▸ **Problem description**
Repeat, word for word and with nothing added, each line from the one containing "The width and height of the screenshot is (477, 387)." to the final line of the data, keeping both ends. Pictures are not part of the copy.

▸ **Available data**
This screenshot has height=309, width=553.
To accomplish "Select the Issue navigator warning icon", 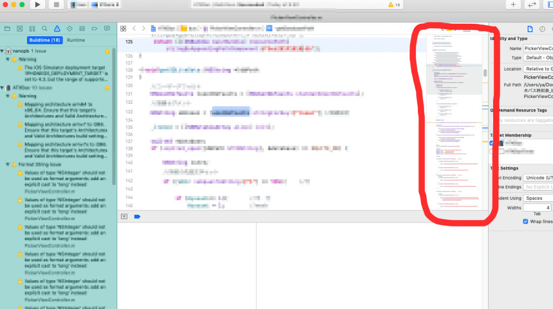I will pyautogui.click(x=57, y=28).
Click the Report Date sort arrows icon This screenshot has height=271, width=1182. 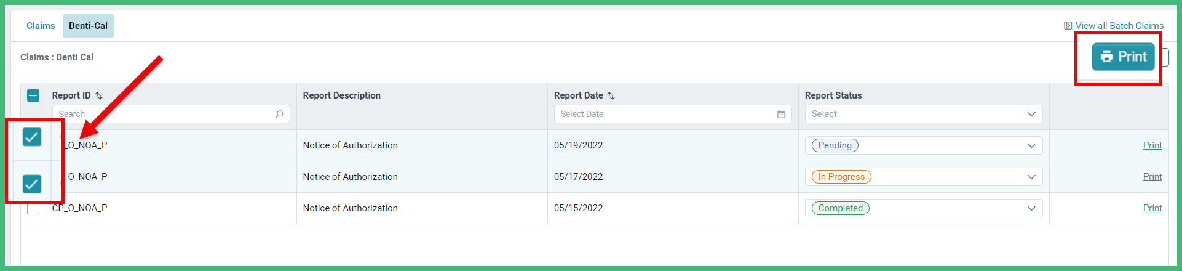pos(611,95)

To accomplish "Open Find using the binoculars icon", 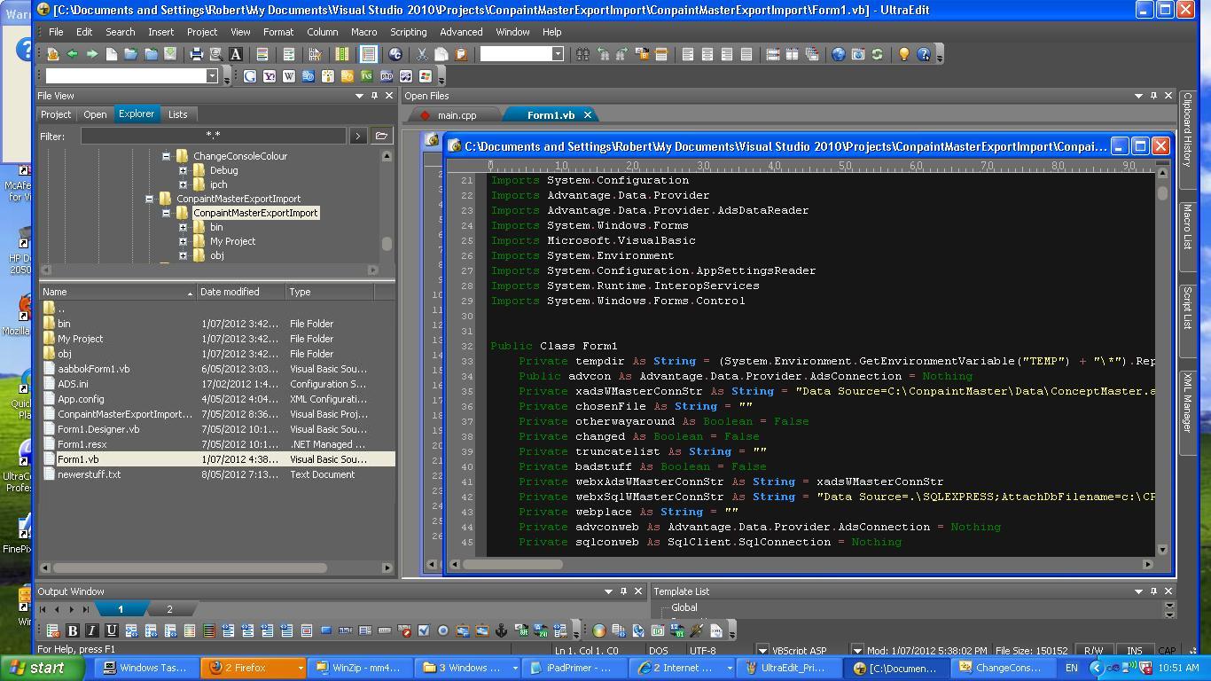I will pyautogui.click(x=582, y=54).
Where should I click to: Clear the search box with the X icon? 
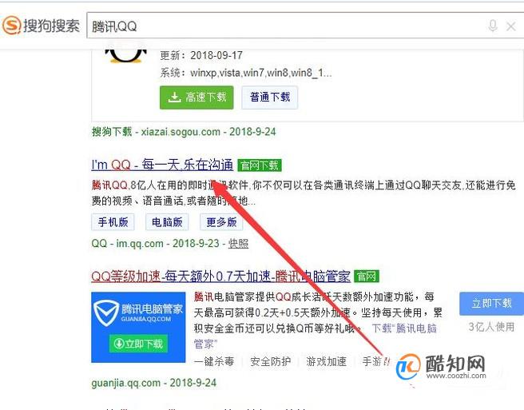point(511,26)
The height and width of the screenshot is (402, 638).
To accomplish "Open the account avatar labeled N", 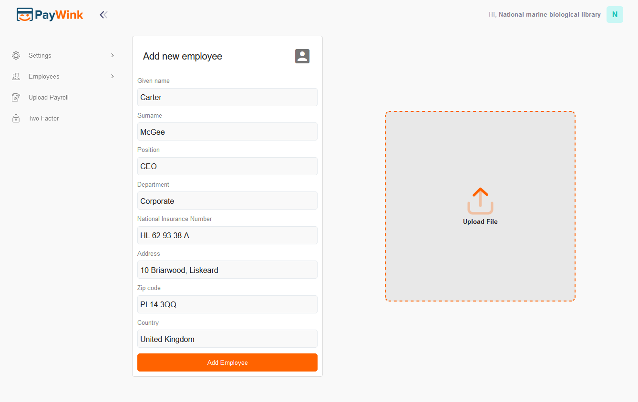I will coord(615,15).
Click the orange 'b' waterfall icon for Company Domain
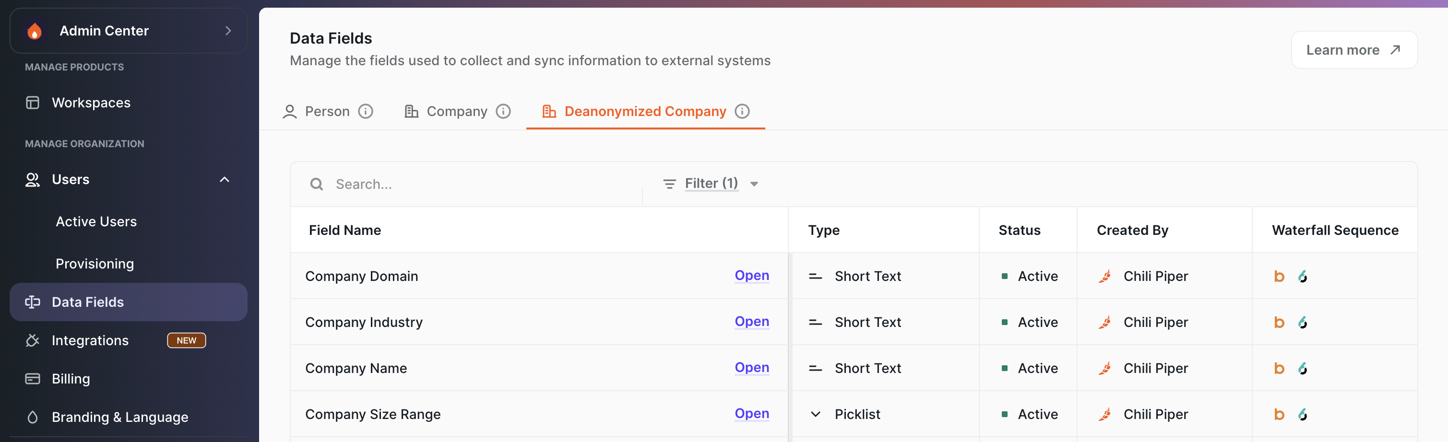This screenshot has width=1448, height=442. [x=1279, y=276]
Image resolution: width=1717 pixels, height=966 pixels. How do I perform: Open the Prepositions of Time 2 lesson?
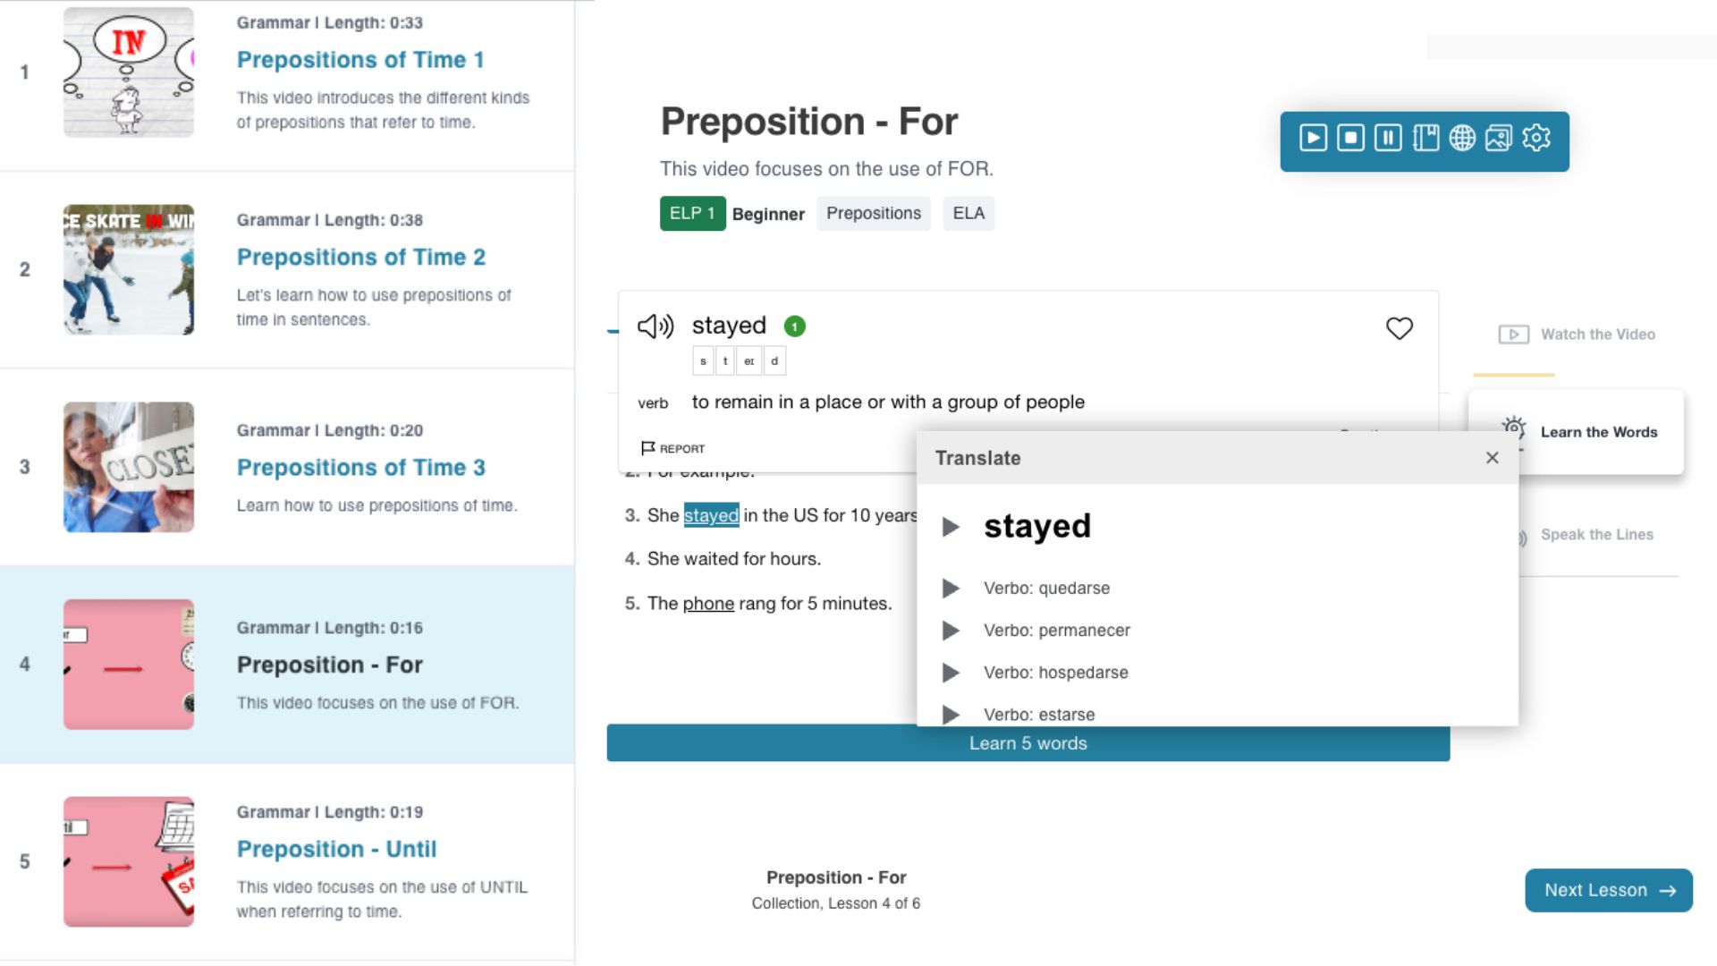click(360, 258)
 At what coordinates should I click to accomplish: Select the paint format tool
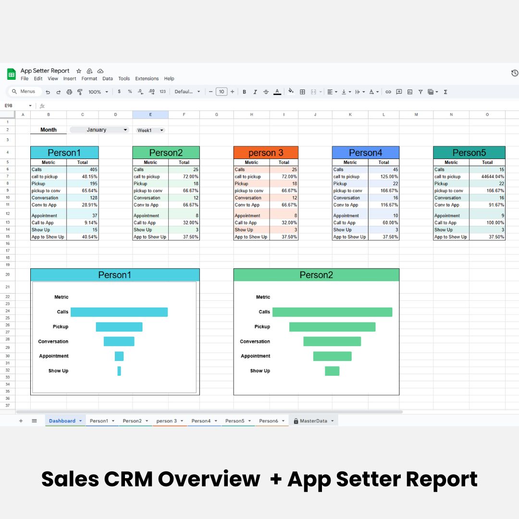[80, 92]
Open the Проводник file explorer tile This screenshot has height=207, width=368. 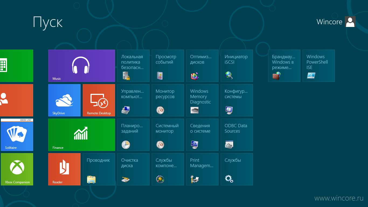point(99,169)

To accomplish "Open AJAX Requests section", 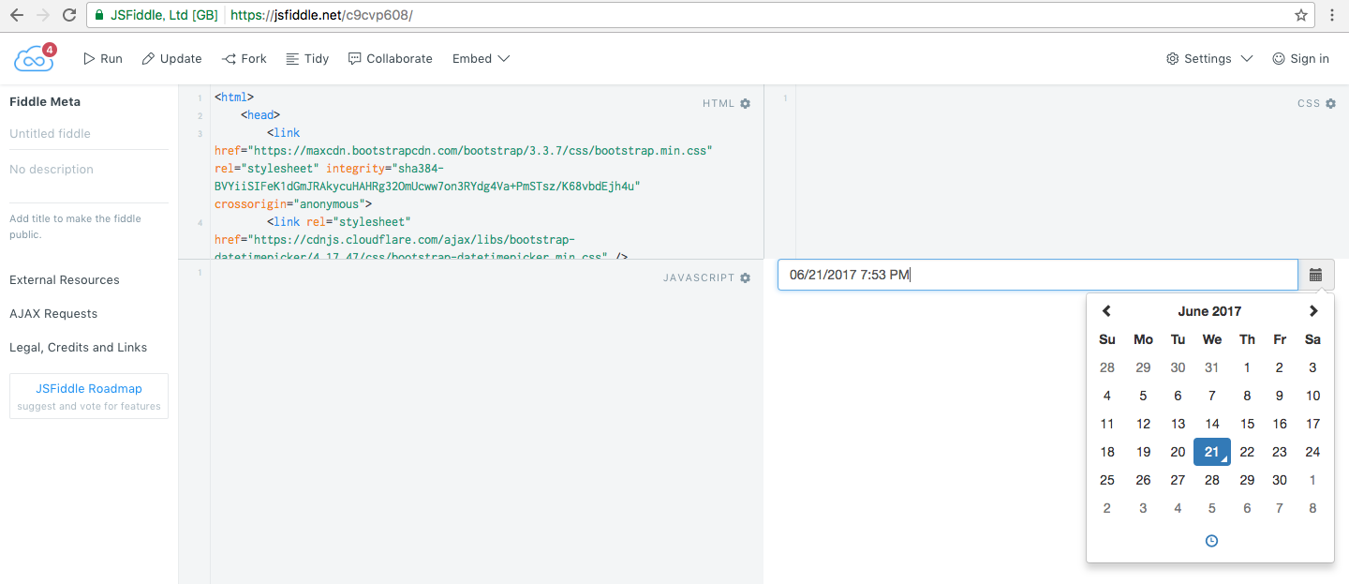I will [x=52, y=313].
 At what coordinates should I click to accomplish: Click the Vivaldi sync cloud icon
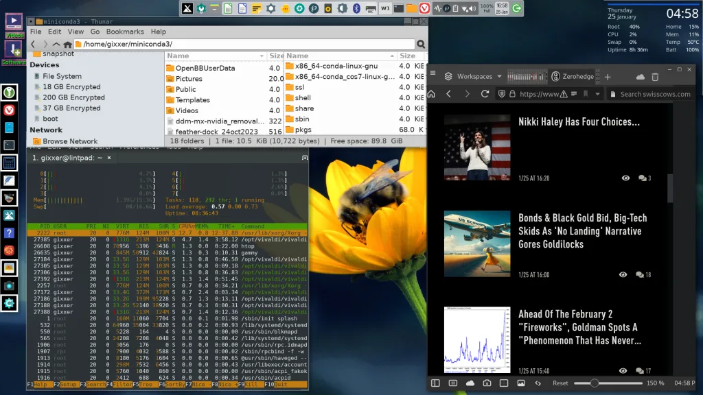[641, 77]
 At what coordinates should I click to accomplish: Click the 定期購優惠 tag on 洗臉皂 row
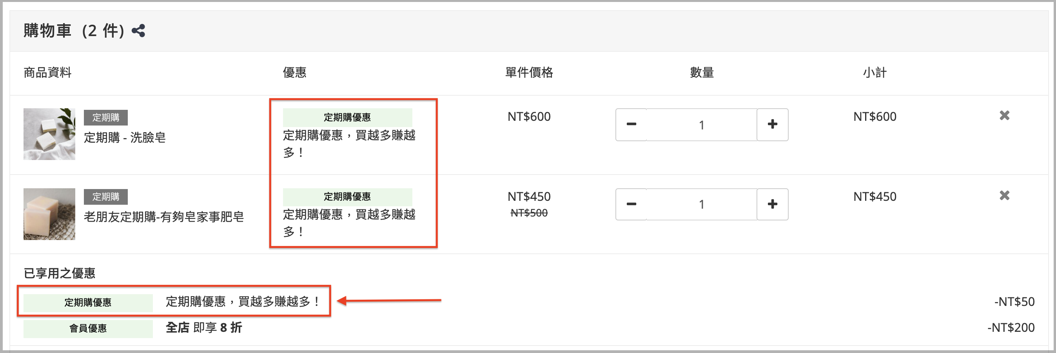tap(347, 118)
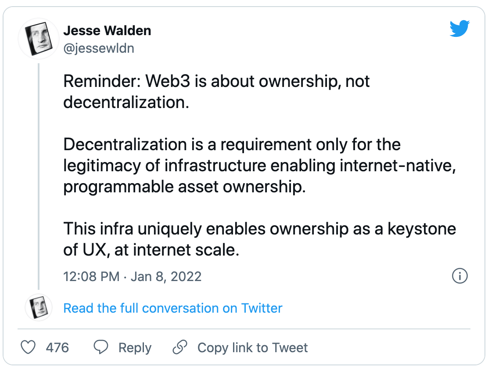Click the Jan 8, 2022 date
This screenshot has width=488, height=368.
166,277
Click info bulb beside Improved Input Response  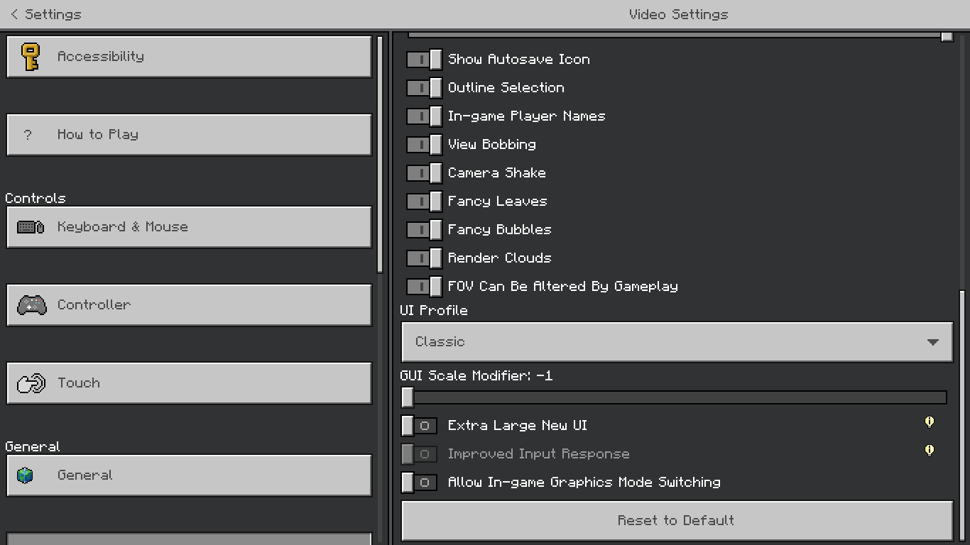click(x=929, y=451)
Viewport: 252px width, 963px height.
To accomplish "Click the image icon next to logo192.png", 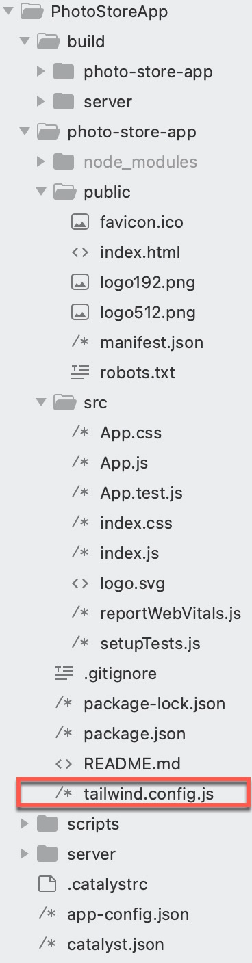I will point(80,282).
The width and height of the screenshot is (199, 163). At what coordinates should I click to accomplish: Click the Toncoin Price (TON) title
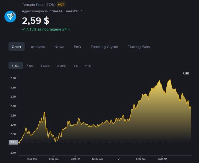39,5
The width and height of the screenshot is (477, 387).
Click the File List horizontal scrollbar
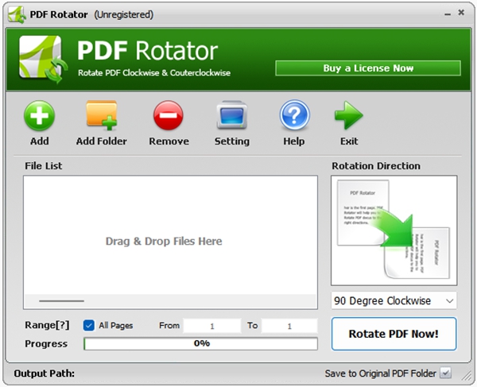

▸ **Response**
The width and height of the screenshot is (477, 387).
Click the File List horizontal scrollbar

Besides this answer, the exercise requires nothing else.